Start of SUPPLIED DATA

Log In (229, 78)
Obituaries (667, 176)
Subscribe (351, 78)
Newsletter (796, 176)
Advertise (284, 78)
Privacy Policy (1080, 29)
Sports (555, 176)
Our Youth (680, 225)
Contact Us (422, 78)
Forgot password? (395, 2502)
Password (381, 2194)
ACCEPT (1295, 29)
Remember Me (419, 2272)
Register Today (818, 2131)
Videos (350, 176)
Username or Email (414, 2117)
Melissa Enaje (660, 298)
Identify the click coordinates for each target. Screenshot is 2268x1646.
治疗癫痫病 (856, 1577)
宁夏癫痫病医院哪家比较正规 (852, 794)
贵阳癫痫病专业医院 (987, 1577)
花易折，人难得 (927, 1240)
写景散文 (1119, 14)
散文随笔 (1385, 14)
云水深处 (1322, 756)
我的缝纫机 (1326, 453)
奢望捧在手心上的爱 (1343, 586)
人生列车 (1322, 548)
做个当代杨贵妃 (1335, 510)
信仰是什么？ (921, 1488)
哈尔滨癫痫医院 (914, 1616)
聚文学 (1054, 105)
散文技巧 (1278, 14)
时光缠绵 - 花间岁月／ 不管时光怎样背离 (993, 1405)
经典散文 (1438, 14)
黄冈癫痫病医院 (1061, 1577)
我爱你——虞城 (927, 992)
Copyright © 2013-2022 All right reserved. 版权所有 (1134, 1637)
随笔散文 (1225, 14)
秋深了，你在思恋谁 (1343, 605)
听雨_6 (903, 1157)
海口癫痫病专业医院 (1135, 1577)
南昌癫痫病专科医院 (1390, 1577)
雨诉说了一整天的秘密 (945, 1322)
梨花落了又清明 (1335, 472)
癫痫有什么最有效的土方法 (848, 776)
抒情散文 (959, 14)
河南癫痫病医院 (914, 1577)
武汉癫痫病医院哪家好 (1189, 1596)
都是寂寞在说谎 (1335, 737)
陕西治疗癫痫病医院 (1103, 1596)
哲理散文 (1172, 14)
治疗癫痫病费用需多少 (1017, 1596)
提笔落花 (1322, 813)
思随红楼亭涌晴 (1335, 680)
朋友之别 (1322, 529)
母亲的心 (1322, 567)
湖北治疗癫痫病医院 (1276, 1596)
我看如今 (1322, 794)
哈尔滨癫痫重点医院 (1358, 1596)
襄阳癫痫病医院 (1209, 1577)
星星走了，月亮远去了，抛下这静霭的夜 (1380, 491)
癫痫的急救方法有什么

End of SUPPLIED DATA

TRY IT: Reproduce the line that contains "随笔散文 (1225, 14)" and each line after it through the last line of the entries above, exactly; leave out all earlier lines.

EXERCISE RESPONSE:
随笔散文 (1225, 14)
秋深了，你在思恋谁 (1343, 605)
听雨_6 (903, 1157)
海口癫痫病专业医院 (1135, 1577)
南昌癫痫病专科医院 (1390, 1577)
雨诉说了一整天的秘密 (945, 1322)
梨花落了又清明 (1335, 472)
癫痫有什么最有效的土方法 (848, 776)
抒情散文 (959, 14)
河南癫痫病医院 (914, 1577)
武汉癫痫病医院哪家好 (1189, 1596)
都是寂寞在说谎 (1335, 737)
陕西治疗癫痫病医院 (1103, 1596)
哲理散文 (1172, 14)
治疗癫痫病费用需多少 (1017, 1596)
提笔落花 (1322, 813)
思随红楼亭涌晴 (1335, 680)
朋友之别 (1322, 529)
母亲的心 (1322, 567)
湖北治疗癫痫病医院 (1276, 1596)
我看如今 (1322, 794)
哈尔滨癫痫重点医院 (1358, 1596)
襄阳癫痫病医院 (1209, 1577)
星星走了，月亮远去了，抛下这静霭的夜 (1380, 491)
癫痫的急救方法有什么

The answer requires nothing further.